Updated

U.S. President Barack Obama is getting some support from across the aisle for his decision to call for airstrikes on ISIS militants in Syria.

Florida Senator and prospective 2016 Republican presidential candidate Marco Rubio praised the strikes and said that he was hopeful that the attacks would help dismantle the violent organization also known as the Islamic State, or ISIL.

“I support the President’s actions to target ISIL’s facilities in Syria. I have argued for months that President Obama has the authority to confront this threat to the United States wherever they seek refuge,” Rubio said in a press release. “Defeating this menace to all who value freedom and tolerance will not be easy, but is essential to our security. My thoughts and prayers are with our men and women in uniform carrying out their duties as part of ongoing operations in Iraq and Syria.”

Rubio was one of the few Republican politicians of any clout to make known their feelings known about the strikes against ISIS. Senate Minority Leader Mitch McConnell and House Speaker John Boehner have both been quiet on the strikes as have Sens. Ted Cruz, R-Texas, and Rand Paul, R-Ky.

Cruz and Paul, both 2016 GOP presidential contenders, have advocated for airstrikes but added that they worry about arming rebels in Syria because the weapons could end up in the hands of terrorists.

"The inescapable irony is that someday the arms we supply would be used against us, or Israel," Paul said, according to The Hill. "It is also ludicrous to believe that we know where all of the money, arms and ammunition will end up, or who will end up benefiting from these shipments."

Besides calling for airstrikes, Cruz has said the best way to fight ISIS to increase security along the U.S.-Mexico border and strip any U.S. citizens supporting the group of their citizenship.

“The President's previously stated goal -- to "shrink" ISIS' "sphere of influence" until it is a "manageable problem" -- is not encouraging,” Cruz said in a recent opinion piece. “The objective should not be to make ISIS "manageable"; the objective should be to protect the United States and to destroy the terrorists who have declared jihad on our nation.”

The U.S. announced the strikes hours before Obama was due to arrive in New York for three days of talks with foreign leaders at the annual United Nations General Assembly.

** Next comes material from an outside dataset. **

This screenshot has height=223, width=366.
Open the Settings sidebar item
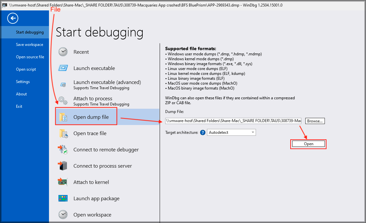pos(23,82)
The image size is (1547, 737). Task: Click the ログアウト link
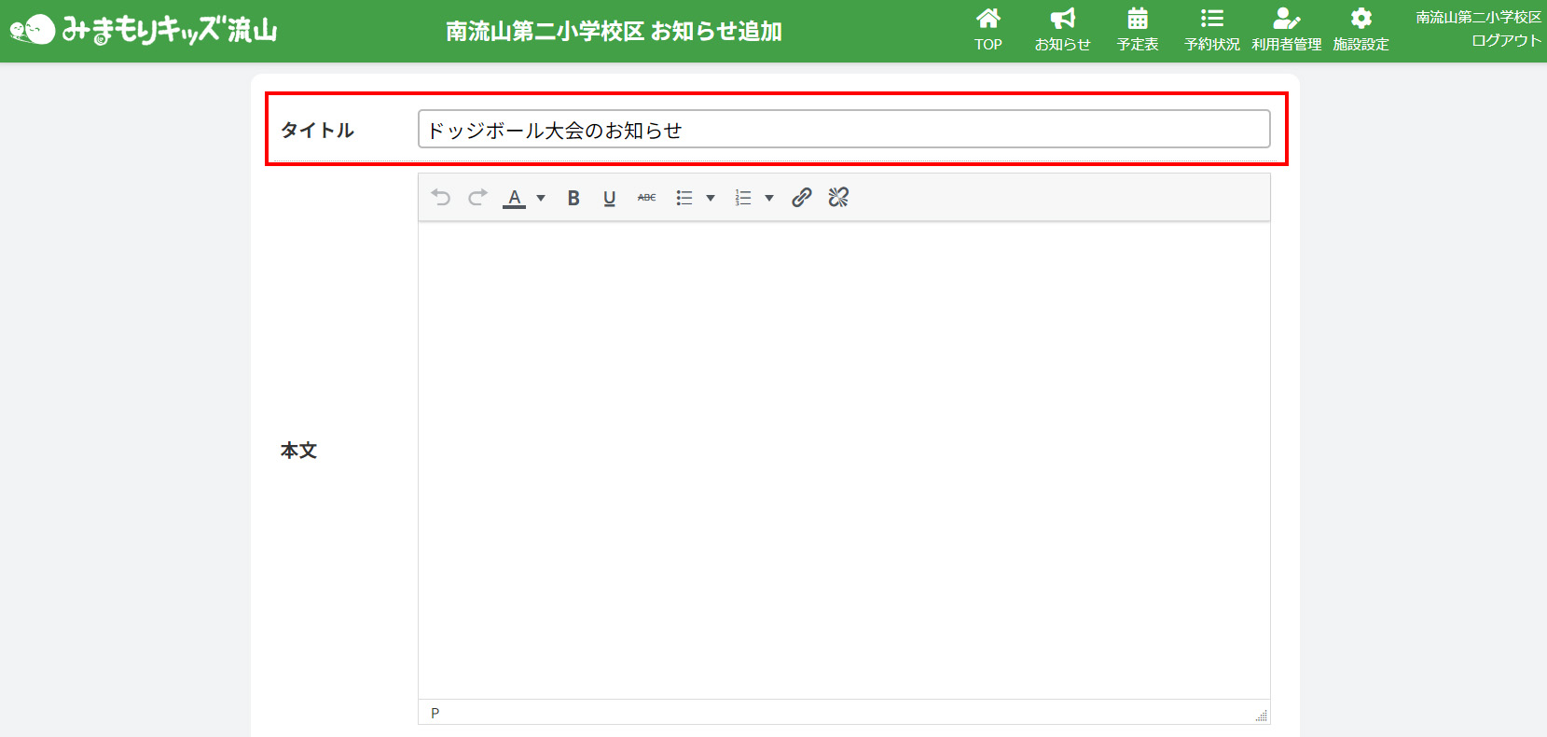pos(1506,41)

The cooperation by Arab partners provided a significant boost to Obama's efforts to build an international coalition to take on the Islamic State militants who have moved freely across the border between Iraq and Syria.

U.S. officials said Bahrain, Qatar, Saudi Arabia, Jordan and the United Arab Emirates participated in the strikes against Islamic State targets, as Obama significantly ramped up U.S. military involvement in Syria, a country that has been mired in a brutal three-year civil war.

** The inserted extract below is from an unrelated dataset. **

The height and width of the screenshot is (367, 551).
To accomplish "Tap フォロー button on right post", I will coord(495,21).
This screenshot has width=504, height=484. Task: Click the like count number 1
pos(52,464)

The U.S. and the five Arab nations attacked the Islamic State group's headquarters in eastern Syria in nighttime raids Monday using land- and sea-based U.S. aircraft as well as Tomahawk cruise missiles launched from two Navy ships in the Red Sea and the northern Persian Gulf.

American warplanes also carried out eight airstrikes to disrupt what the military described as "imminent attack plotting against the United States and Western interests" by the shadowy Khorosan Group, a network of al-Qaida veterans working with the Yemeni branch of al-Qaida, known as Al-Qaida in the Arabian Peninsula, to get foreign fighters with Western passports and explosives to target U.S. aviation.

"America is proud to stand shoulder to shoulder with these nations," Obama said during remarks from the White House shortly before departing for New York. "This is not America's fight alone."

Army Gen. Martin Dempsey, the top American military official, said the U.S. and its Arab allies achieved their aim of showing the extremists that their savage attacks will not go unanswered.

"We wanted to make sure that ISIL knew they have no safe haven, and we certainly achieved that," Dempsey told reporters as he flew to Washington after a weeklong trip to Europe.

The Associated Press contributed to this report.